Systeme mit dauerhafter Quarantänefunktion (durch Änderung von Router- oder Firewall-Regeln, Abschalten von Switch Ports und Ähnlichem) für einzelne IP-Adressen sollten nur zum Einsatz kommen, wenn das Spoofing von Adressen im Netz ausgeschlossen werden kann. IP-Spoofing täuscht eine Quell-IP-Adresse vor, die dem Angreifer gar nicht gehört. Eventuell aber gehört sie dem potenziellen Ziel, das damit durch DoS-Angriffe oder durch eigene Quarantänemaßnahmen außer Gefecht gesetzt werden kann. Insbesondere in Richtung Internet sollte man ausschließlich Intrusion-Prevention-Systeme verwenden, die nur die Pakete eines Angriffs verwerfen. Quarantäne-Maßnahmen gegen einzelne IP-Adressen erfordern hier eine genaue Prüfung.
Fazit
Es gibt einiges zu beachten beim Einsatz eines IDS-Systems. Fehler in der Planungsphase machen sich hier noch mehr als bei anderen Projekten im Betrieb bemerkbar. Daher sollte das besondere Augenmerk auf diesem Aspekt liegen, damit das Projekt ein voller Erfolg werden kann. Viele Systeme bieten bereits entsprechende Voreinstellungen zur Angriffserkennung an. Aber jedes Unternehmen und jede Organisation ist anders: Applikationen, die z.B. in einer Forschung-und-Lehre-Umgebung üblich sind, können im Bereich Banken und Versicherungen als völlig unsicher klassifiziert sein und dürfen dementsprechend auch nicht eingesetzt werden.
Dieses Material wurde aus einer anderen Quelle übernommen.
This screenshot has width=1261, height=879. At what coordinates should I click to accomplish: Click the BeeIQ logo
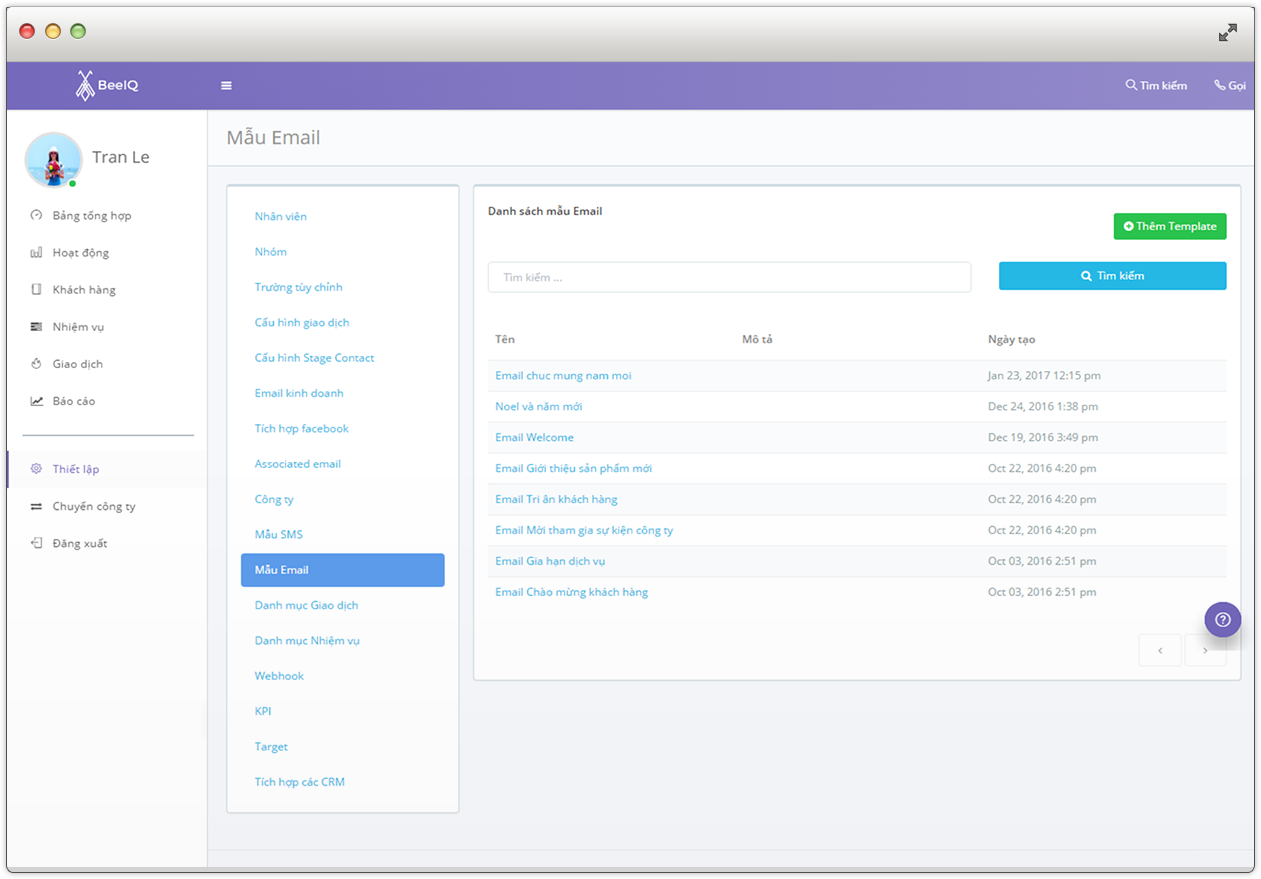(107, 86)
IDS sind typischerweise so designt, dass sie zunächst alle verdächtigen Ereignisse im Netzwerk protokollieren können. Eine Kategorie von Organisationen und Unternehmen muss eventuell aus Audit-Gründen auch Hacking-Versuche mitprotokollieren, eine andere Kategorie ist nur an erfolgreichen Angriffen interessiert. IDS/IPS muss daher hoch konfigurierbar und transparent sein, um diesen Anforderungen gerecht zu werden. Auto-Learning und -Konfiguration entsprechen eher einem Wunschdenken als der Realität: Nur am Anfang eines Projekts scheint es einen Vorteil für Systeme zu geben, die sich „automatisch“ konfigurieren. Spätestens bei der ersten Ausnahme ertönt der Schrei nach einem flexiblen, konfigurierbaren System. Durch ein gut geplantes Projekt lässt sich der Tuning-Aufwand jedoch effektiv minimieren. (mja)
Markus Nispel ist Director Technology Marketing EMEA, Office of the CTO, bei Enterasys Networks.